Recurrir al tema de la corrupción como arma política es una aberrante conducta que conspira abiertamente en contra de cualquier propósito serio y decidido, sea del signo que sea, que apunte a enfrentar los graves delitos que se cometen con los dineros y bienes públicos. De allí que deploramos y condenamos a quienes recurren a dicha estrategia, pues la misma sólo contribuye a que la impunidad campee a sus anchas y con ello a potenciar aún más la corrupción.
La oposición en su arremetida feroz contra el gobierno lo utiliza para generar la matriz de opinión de que Venezuela se debate en un lodazal de hechos de corrupción a todos los niveles sin que podamos advertir que en algún momento haya presentado evidencia alguna que demuestre siquiera un palmo de ese tal grado de deterioro moral de nuestras instituciones. Sin embargo, es bien interesante observar que a la par de que persiste en esa campaña de desprestigio, pareciera olvidar que la corrupción requiere, al menos, de dos actores, el que recibe la coima y quien la entrega, pero sorprende en alto grado que ante esa realidad indiscutible, guarde el mayor de los silencios.

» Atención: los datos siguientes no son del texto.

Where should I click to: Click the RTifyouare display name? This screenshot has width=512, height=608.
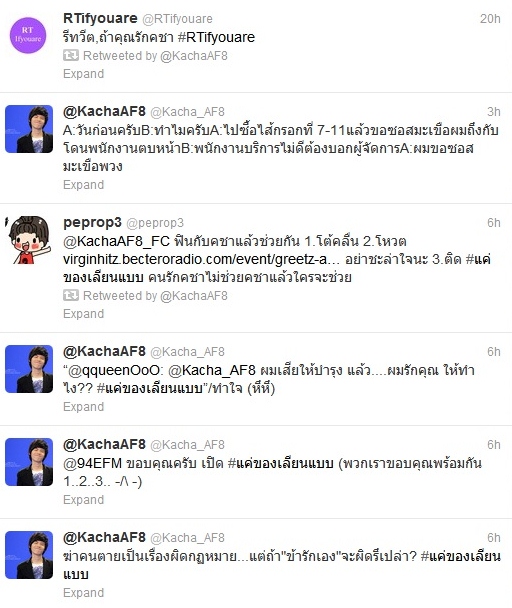coord(100,18)
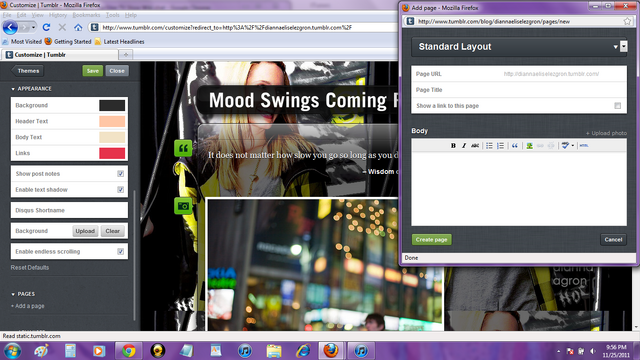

Pero más allá de esa forma de hacer política, posiblemente explicable para una oposición que no ha sabido articular un proyecto de país alterno al que se construye bajo el ideario bolivariano y los principios fundamentales del pensamiento socialista auténtico, en donde la igualdad, la justicia y la solidaridad no solamente deben ser los pilares fundamentales del desarrollo de nuestro pueblo, sino la garantía plena de su soberanía e integridad, se hace obligante que en las instancias y cuadros donde se impulsa esta nueva realidad venezolana, impere la racionalidad y la convicción de que en la zancadilla y en la falacia no pueden sustentarse los esfuerzos, cualquiera que éstos sean, para el avance de nuestro proyecto político. Toda conducta que se apuntale en semejantes eslabones hay que denunciarla y execrarla de la praxis de la revolución, la cual debe ser a todo evento prístina y abonada sólo y únicamente en la verdad verdadera.
Hemos sido consistentes en la prédica de que la corrupción hay que atacarla sin piedad, provenga de donde provenga, independientemente del poder político o económico que tenga la persona o los grupos que sean señalados. También hemos dicho que quienes incurren en delitos de corrupción jamás dejan huellas y ante esa verdad de “Perogrullo” la única opción que queda es la de admitir las denuncias que se formulen como indicios de posibles irregularidades y que sean las propias investigaciones las que determinen si son o no falsas. Igualmente, hemos sostenido la tesis de que el corrupto es como el traficante de estupefacientes que intenta evadirse bajo muchos disfraces, pero que tiene en común con éste último en que hace ostentación de su riqueza, por lo que descubrirlo siguiéndole el rastro, no pareciera resultar una tarea difícil y menos imposible.